These vessels — (Global Max series) have a minimum length of 5,000 feet and a starting / Dead Weight Tonnage- (DWT) of around 300,000 tons. Vessels (GMVS) that can carry over 3 and a half times or more in both passenger and or cargo weight and volume than current / ships within the merchant global fleet.

These next-gen / high capacity carrier and cargo vessels — including LTFVs; which are classified as near “floating cities” (LTFVs); with a DWT that starts around almost a million tons.

This game changing direction of high capacity cargo and passenger transport will move both more cargo and people deeper out to sea — literally. Over the next two decades both Global Max and LTFVs are expected to create virtual cities on the seas, opening an entirely new paradigm in transoceanic trade, living and commerce.

A paradigm, that will also usher in new / economic development, construction, employment, entertainment, training, residency, research, etc., related to both surface and subsurface activities and commerce. All in connection with, reshaping the transoceanic shipping industry over the next two decades.

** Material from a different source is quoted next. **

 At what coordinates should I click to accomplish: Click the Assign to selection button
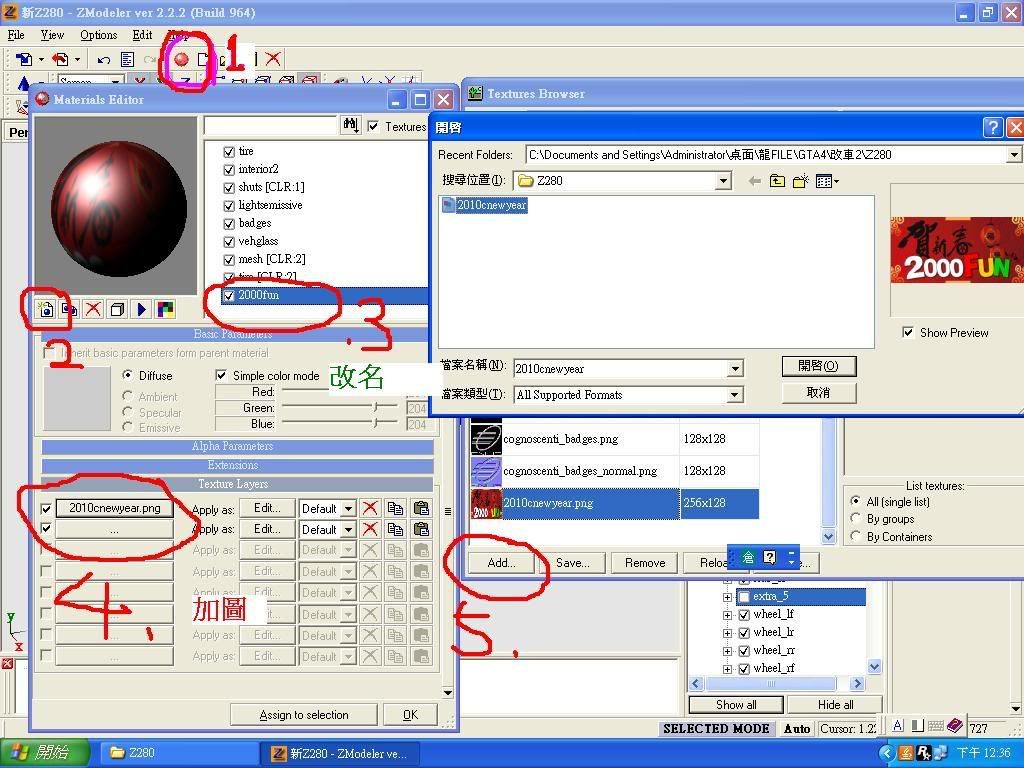tap(290, 715)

The capital investment ($200 billion dollars / US) that the Global Max Shipyard (GMS) represents — is expected to be a gamechanger on several fronts of economic development. Benefiting cities, states, or even countries- (if outside the US) through taxes, consumer spending, acquisitions, employment and or procurement (tenders) contracts to vendors of provider / services.

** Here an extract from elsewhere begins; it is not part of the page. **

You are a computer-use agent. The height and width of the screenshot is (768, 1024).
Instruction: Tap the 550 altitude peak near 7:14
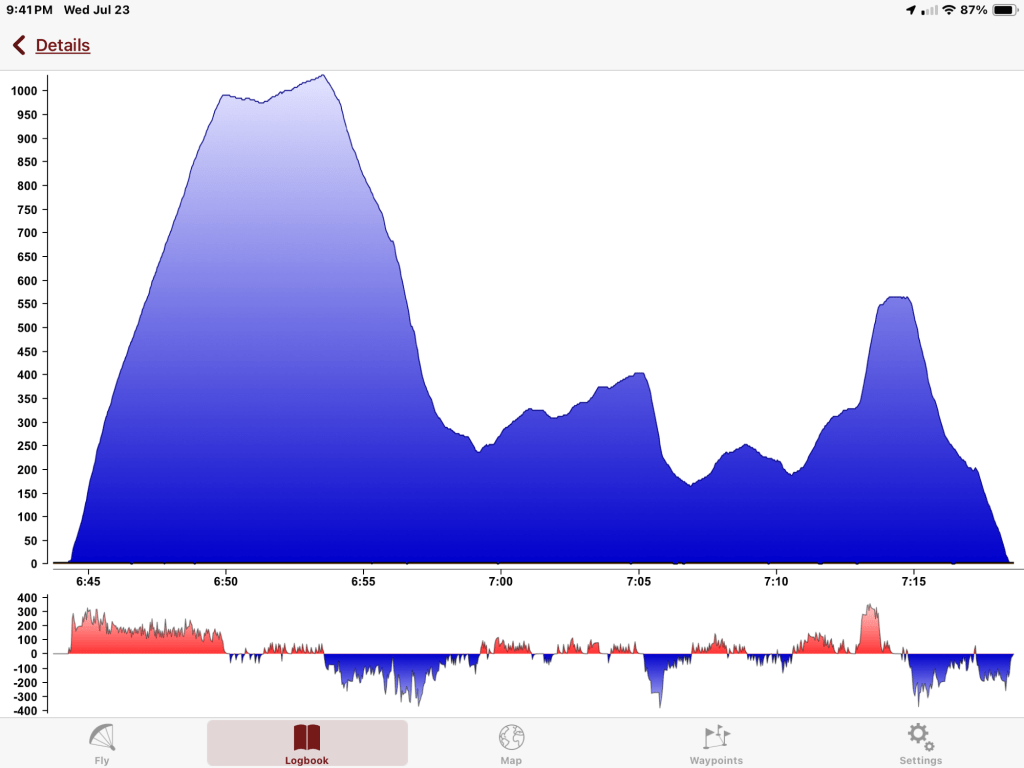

1. Industrial and commercial equipment for constructing, assembling, transporting, personnel, equipment, material and supplies.

2. Producers of raw materials such as iron ore and other minerals for steel, copper, aluminum and glass / polymer processing and production.

3. Current / transportational service providers over land, sea and air — to deliver personnel, equipment and supplies — in connection with shipyard construction and post developmental operations.

4. Service providers such as utility companies and corporations that supply the GMS shipyard with operational / infrastructural services such as heating and electrical energy, communications / telecommunications, water, waste management, etc.

5. Employment and the revenues streams generated that will benefit these employees whom are also consumers. Generating additional revenues for businesses, cities, state and even countries as both taxpayers (where applicable) and consumers.

GMS layout

The GMS will consist of some 2 million acres and five to ten miles of coastal shoreline to house: (1) General Administrations and Operations. (2) Steel, aluminum, copper and glass / polymer mills and factories. (3) Main dry-dock / assembly building. (4) Metal, glass, fiberglass and wood fabrication shops. (5) Propulsion factory. (6) Machine shops. (7) Repair and service / berths and bays. (8) Sub-assembly buildings. (9) Paint factory. (10) Laundry / dry cleaning building. (11) Textile and fabric building. (12) Chemical storage buildings. (13) Stockyards- containerized, wood, metal, glass and polymers. (14) Warehouses- (storage / wood, metal, glass / polymers). (15) Backup generators. (16) Outdoor dry-docks. (17) High voltage stations. (18) Fuel and oil depots. (19) Water and waste treatment plants. (20) Waste- (liquid) containment depots. (21) Scrapyards- (wood, metal, rock and glass / polymers. (22) Outdoor storage area for raw material. (24) Cement factory. (23) Tug boat marina. (24) Equipment and supply warehouses. (25) Indoor / outdoor test ranges. (26) Dump yards- (for slag, slurry, etc.,). (27) Chemical factory / plant. And. (28) A rail depot.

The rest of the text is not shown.